*** Opening of Data excerpts ***
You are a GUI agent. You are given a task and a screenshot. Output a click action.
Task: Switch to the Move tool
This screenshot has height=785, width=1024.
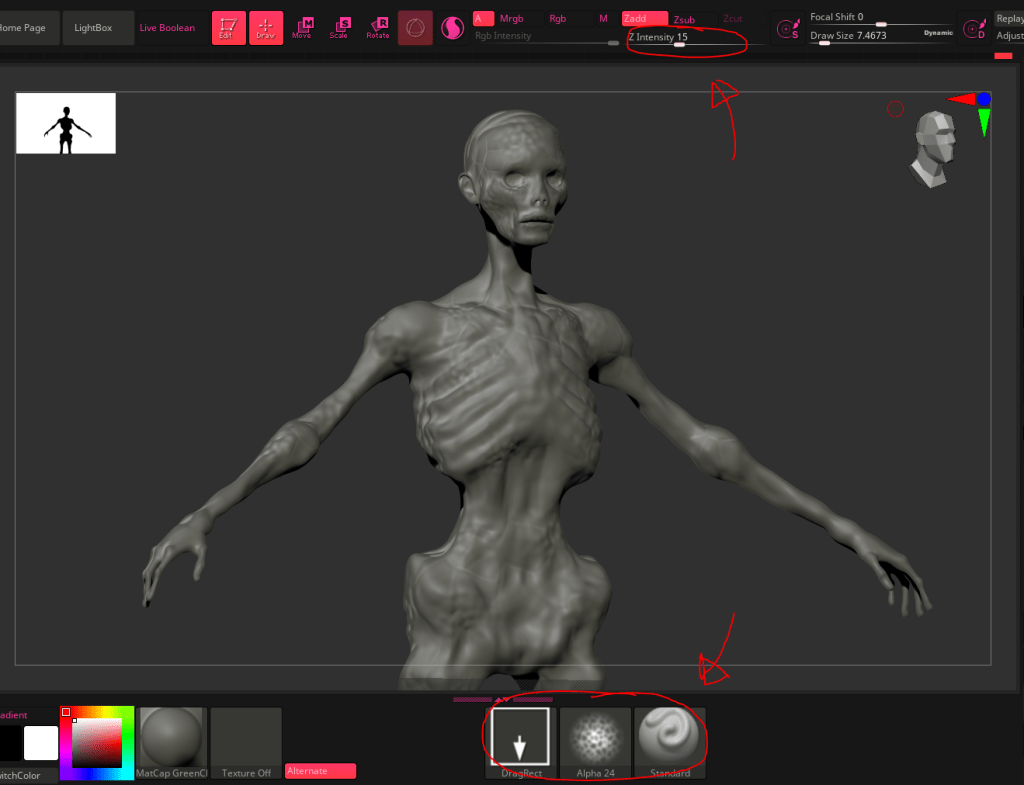(302, 28)
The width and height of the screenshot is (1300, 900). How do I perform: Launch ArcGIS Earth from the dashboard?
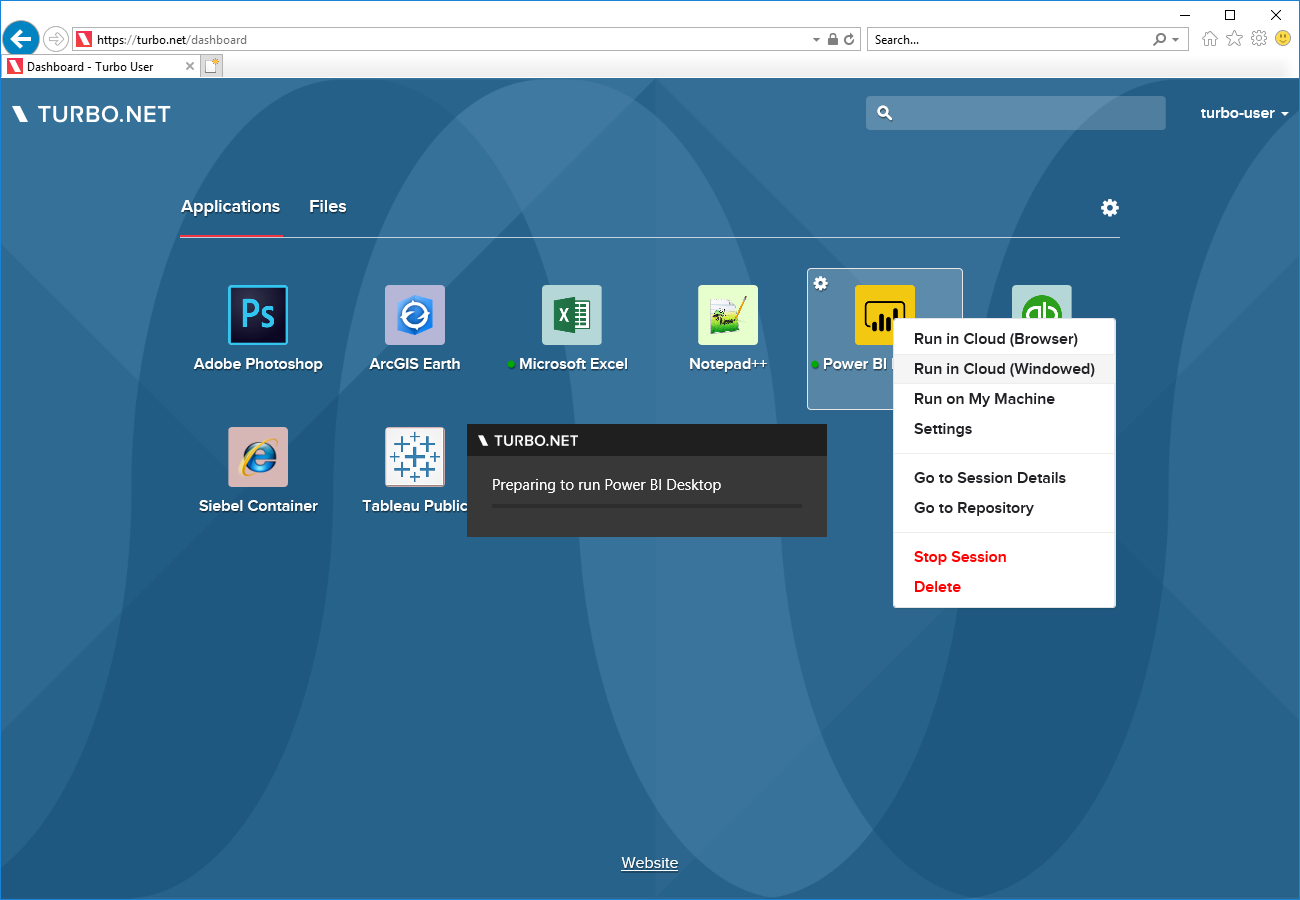(414, 314)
*** Close of Data excerpts ***
What is needed — Set down all of the entries exactly as they stand, without any image.

Response —
You are a GUI agent. You are given a task and a screenshot. Output a click action.
Task: Switch to the Move tool
This screenshot has height=785, width=1024.
(302, 28)
The width and height of the screenshot is (1300, 900). How do I perform: Launch ArcGIS Earth from the dashboard?
(414, 314)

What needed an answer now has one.